INDIANAPOLIS – IndyCar continues testing and evaluation of three mechanisms that either independently or in unison could be utilized to reduce the incidence of Verizon IndyCar Series driver hand and wrist injuries.
James Hinchcliffe drove his No. 27 United Fiber & Data Andretti Autosport car with a steering damper fitted during a 20-car test July 24 at the Mid-Ohio Sports Car Course to gauge any handling and steering affects. In June, it was installed in the No. 83 Novo Nordisk Chip Ganassi Racing car driven by Charlie Kimball at Sebring (Fla.) Int’l Raceway during a test day for the same purposes.
The hydraulic damper is basically a shock absorber, which counteracts the transfer of energy to the driver’s hands in high G force-load impacts. It would work in concert with deformation of suspension parts, which disperses the energy. INDYCAR commissioned Dallara Automobili to design and build the damper, which initially was tested on its simulator in Italy.
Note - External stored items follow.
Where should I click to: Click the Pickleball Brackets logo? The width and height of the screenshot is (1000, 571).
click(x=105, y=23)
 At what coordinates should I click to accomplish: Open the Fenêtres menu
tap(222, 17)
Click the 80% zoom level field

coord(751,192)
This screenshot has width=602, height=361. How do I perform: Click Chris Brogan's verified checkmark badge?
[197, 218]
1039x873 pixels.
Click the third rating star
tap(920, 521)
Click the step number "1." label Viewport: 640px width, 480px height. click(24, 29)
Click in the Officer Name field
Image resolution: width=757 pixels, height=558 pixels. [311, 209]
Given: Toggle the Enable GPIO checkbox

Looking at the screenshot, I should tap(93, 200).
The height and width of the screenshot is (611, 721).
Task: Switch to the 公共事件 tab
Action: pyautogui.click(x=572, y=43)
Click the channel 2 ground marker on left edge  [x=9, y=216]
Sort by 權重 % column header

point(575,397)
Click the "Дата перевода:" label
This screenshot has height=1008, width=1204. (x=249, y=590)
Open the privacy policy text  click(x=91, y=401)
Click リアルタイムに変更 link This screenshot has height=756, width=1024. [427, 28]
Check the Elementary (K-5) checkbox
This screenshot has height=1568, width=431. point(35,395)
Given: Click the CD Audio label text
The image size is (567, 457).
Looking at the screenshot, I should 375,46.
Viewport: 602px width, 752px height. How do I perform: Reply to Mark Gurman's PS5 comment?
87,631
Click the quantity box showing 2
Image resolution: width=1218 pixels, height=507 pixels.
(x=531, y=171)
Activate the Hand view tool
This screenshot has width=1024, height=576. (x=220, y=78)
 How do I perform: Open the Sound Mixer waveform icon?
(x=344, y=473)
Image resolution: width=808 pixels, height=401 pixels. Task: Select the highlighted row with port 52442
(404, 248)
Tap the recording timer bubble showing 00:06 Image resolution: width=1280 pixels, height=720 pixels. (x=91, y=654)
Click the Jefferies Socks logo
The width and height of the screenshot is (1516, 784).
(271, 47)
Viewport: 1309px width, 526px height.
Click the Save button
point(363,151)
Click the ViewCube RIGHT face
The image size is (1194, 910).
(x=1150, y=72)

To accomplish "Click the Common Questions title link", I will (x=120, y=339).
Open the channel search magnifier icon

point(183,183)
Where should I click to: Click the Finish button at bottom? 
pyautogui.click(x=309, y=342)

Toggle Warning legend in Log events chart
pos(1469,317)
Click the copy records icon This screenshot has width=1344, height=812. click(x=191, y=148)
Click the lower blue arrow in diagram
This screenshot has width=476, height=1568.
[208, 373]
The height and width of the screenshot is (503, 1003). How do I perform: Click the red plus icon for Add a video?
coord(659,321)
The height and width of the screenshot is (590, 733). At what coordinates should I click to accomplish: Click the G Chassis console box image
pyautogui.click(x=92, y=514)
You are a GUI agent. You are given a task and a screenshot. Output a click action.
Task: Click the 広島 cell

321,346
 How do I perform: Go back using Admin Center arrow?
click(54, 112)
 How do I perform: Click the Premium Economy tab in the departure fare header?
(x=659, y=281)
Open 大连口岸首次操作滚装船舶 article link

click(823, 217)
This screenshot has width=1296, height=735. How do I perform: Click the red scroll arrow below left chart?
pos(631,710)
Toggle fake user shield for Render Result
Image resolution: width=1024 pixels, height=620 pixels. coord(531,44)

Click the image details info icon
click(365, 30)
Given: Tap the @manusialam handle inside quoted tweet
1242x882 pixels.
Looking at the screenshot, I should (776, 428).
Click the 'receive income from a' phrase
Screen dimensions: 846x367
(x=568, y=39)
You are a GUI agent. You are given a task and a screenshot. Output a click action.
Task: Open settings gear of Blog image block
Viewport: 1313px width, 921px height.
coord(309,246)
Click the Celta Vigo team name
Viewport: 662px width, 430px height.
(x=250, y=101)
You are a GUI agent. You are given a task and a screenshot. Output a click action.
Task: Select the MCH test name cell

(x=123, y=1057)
“I think it’s important for IndyCar to continue the research and see what’s the best option,” said Ryan Briscoe, driver of the No. 8 NTT DATA Chip Ganassi Racing car, who suffered a fractured wrist in a race incident at Toronto in July 2013. “I really love the fact that the Indy car does not have power steering because it separates it from other series. You have to be strong and fit to drive an Indy car. The steering damper might be the best option; you have wheel-to-wheel contact or impact (with concrete walls on some road/street circuits or the SAFER Barrier on ovals) and nothing bends on the race car and you feel all that shock comes through the steering wheel.”